How to make xapian run in hadoop

Fri Nov 22 05:45:23 GMT 2019

On Thu, Nov 21, 2019 at 10:20:19AM +0800, 程苏珺 wrote:
> We use xapian as the backend of our system. Now the data need be
> indexed ever-increasing, and the local mode is hard to maintain, so we
> plan to move the index builder to hadoop. We try to make xapian can be
> run in hadoop, and now met a problem that there are many seek
> operations when xapian writes the index files, but the method seek()
> in hadoop c api only support read, and we blocked by that now

Updating a glass backend database pretty fundamentally requires a
way to "write block N".  We don't actually require the ability to
seek arbitrarily, but if hadoop writes are limited to appending to
a file your approach is just not going to work for updating.

It might be possible to buffer up everything in RAM and then write out a
glass database in one go with such a limitation, but if you're having
scaling problems then forcing a situation where the whole database needs
to be created in RAM before it can be written is not going to help.

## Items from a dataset
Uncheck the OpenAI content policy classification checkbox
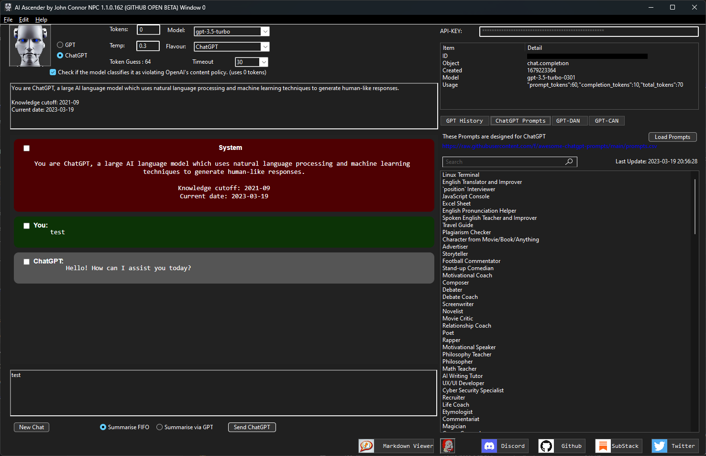This screenshot has width=706, height=456. (x=53, y=72)
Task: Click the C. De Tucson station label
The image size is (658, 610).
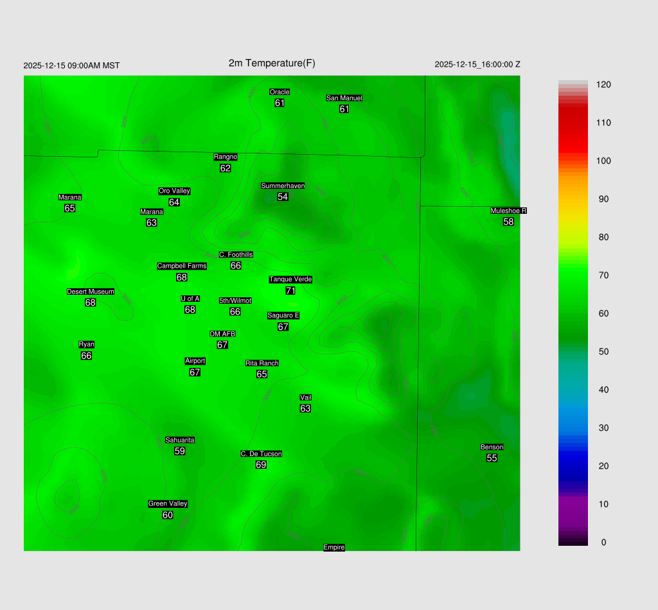Action: pyautogui.click(x=261, y=453)
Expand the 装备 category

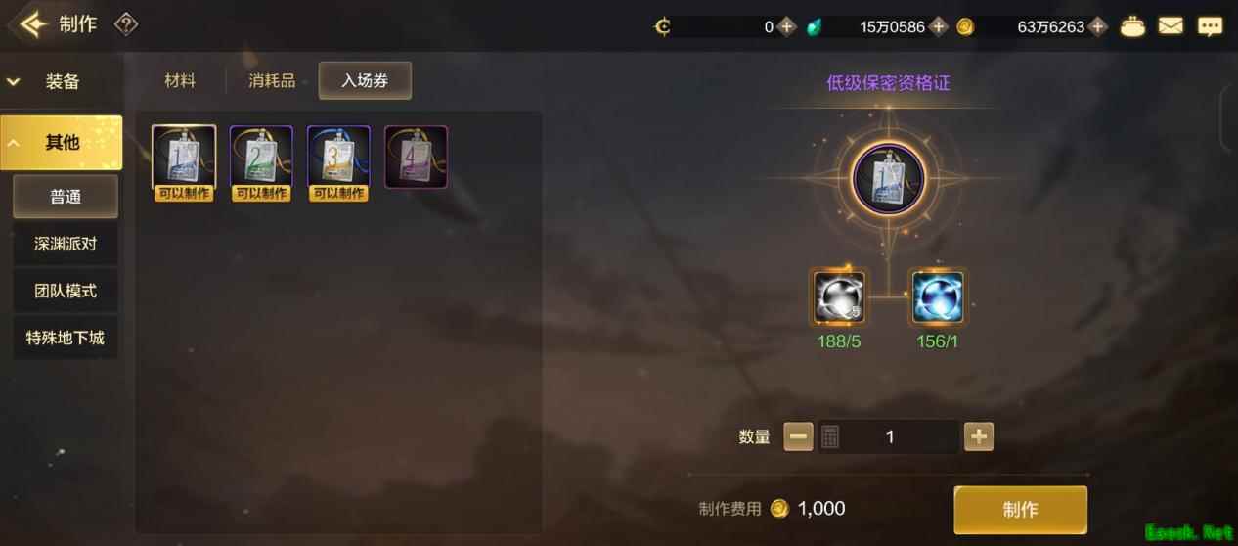(61, 82)
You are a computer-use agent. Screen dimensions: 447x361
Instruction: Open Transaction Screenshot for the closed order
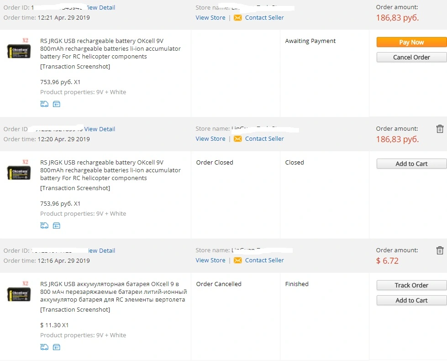[75, 188]
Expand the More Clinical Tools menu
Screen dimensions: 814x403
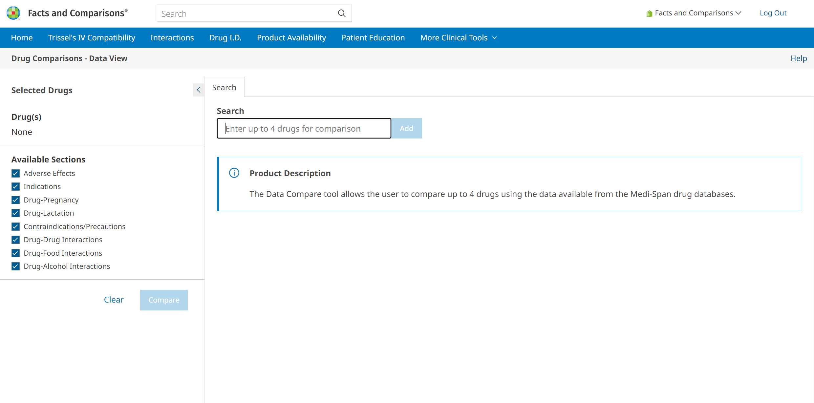[x=458, y=38]
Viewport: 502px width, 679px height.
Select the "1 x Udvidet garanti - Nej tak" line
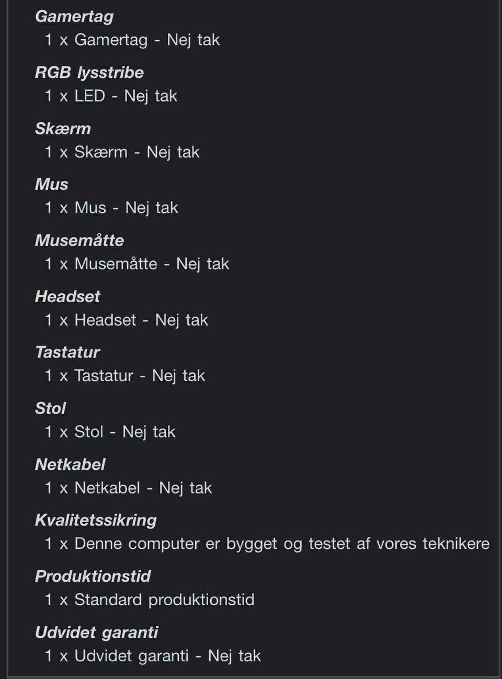(153, 655)
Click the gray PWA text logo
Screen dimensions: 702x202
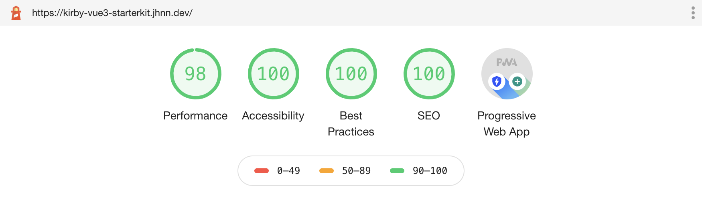tap(507, 63)
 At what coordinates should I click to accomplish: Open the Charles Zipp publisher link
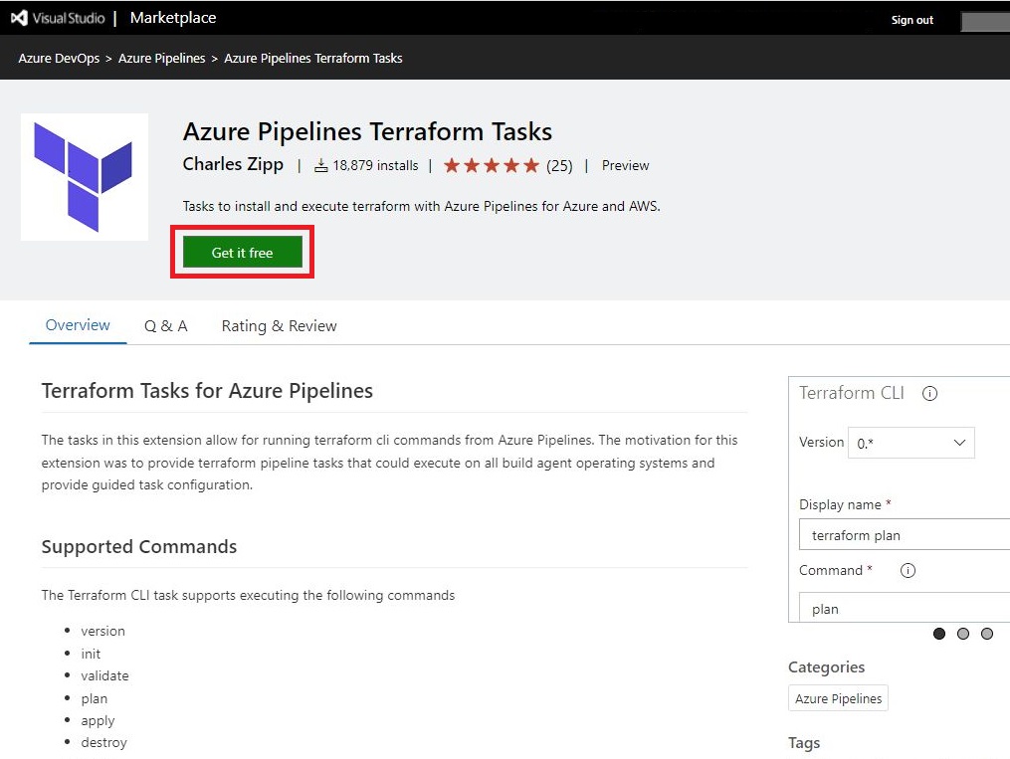tap(233, 164)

## Required tasks
**A)** Answer these questions about the message on running xapian in hadoop:
(i) What is the only operation that the seek() method in the hadoop C API supports, according to the quoted question?
(ii) What does updating a glass backend database fundamentally require?
(iii) Where might everything be buffered before writing out a glass database in one go?
**B)** Rewrite all the records with "Screen dimensions" changed to "Display size" and every other word left as it is. Omit the pictures from your answer.

## Worked solutions
**A)**
(i) Read.
(ii) A way to "write block N".
(iii) In RAM.

**B)**
Uncheck the OpenAI content policy classification checkbox
This screenshot has width=706, height=456. (x=53, y=72)
Task: Click the C. De Tucson station label
The image size is (658, 610).
Action: pyautogui.click(x=261, y=453)
Expand the 装备 category

(61, 82)
You are a computer-use agent. Display size: 447x361
Instruction: Open Transaction Screenshot for the closed order
[75, 188]
Expand the More Clinical Tools menu
Display size: 814x403
[x=458, y=38]
Viewport: 502px width, 679px height.
Select the "1 x Udvidet garanti - Nej tak" line
(153, 655)
Click the gray PWA text logo
Display size: 702x202
tap(507, 63)
 At what coordinates should I click to accomplish: Open the Charles Zipp publisher link
tap(233, 164)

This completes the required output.